Sverdlovsk anthrax leak

Forty years ago, on April 2nd, 1979, there was a major leak of deadly anthrax spores from the Soviet biological warfare facility at Military Compound 19 on the edge of Sverdlovsk. The strain of the pathogen, Anthrax 836, was the deadliest. For effective military use it was dried to a powder that could be dispersed as aerosols. These could arm warheads for their SS-18 intercontinental missiles to target American cities.

The filters that kept the anthrax dust from leaking into the environment had to be cleaned with the drying machines turned off. A subsequent investigation found that a technician had removed a filter, leaving a note to that effect. The note was not seen when the machines were later switched back on, and it was several hours before the mistake was spotted. During that time, anthrax dust leaked from the plant and was carried by the wind.

Estimates put the number of people killed at over 100, together with unknown numbers of livestock. They were all downwind of the release. Had the wind been blowing in the opposite direction, most of the city’s population could have died. An official cover-up pointed to tainted meat as the cause of the fatalities, but all medical records of those affected were removed.

The existence of the facility was in direct violation of the Biological Weapons Convention, and it was only after the fall of the Soviet Union that the incident was investigated by an international team of inspectors. Their 1992 findings tallied with a release of anthrax downwind from the site.

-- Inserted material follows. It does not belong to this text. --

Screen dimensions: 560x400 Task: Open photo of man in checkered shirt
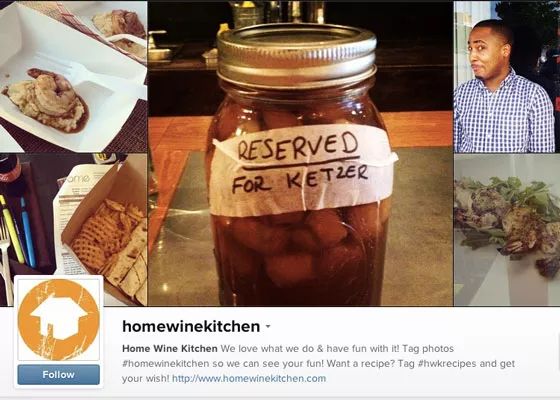507,77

Despite the events of 40 years ago, the facility still exists, with its work moved underground. Reports say they have made anthrax more deadly still through genetic engineering. Even though the Soviet Union is no more, one of its KGB lieutenant colonels is now Russia’s president, and authorizes continued work on internationally banned biological agents. The poisoning of Sergei Skripal and his daughter by GRU agents in Britain last year with the deadly nerve agent Novichok shows that Russia continues to develop these banned pathogens, and is prepared to release then on civilian populations. A country that shows so little regard for international agreements and conventions should be treated with considerable reserve when treaties are proposed. The West might start by demanding that facilities such as those at Sverdlovsk be dismantled and inspected before any deals can be agreed.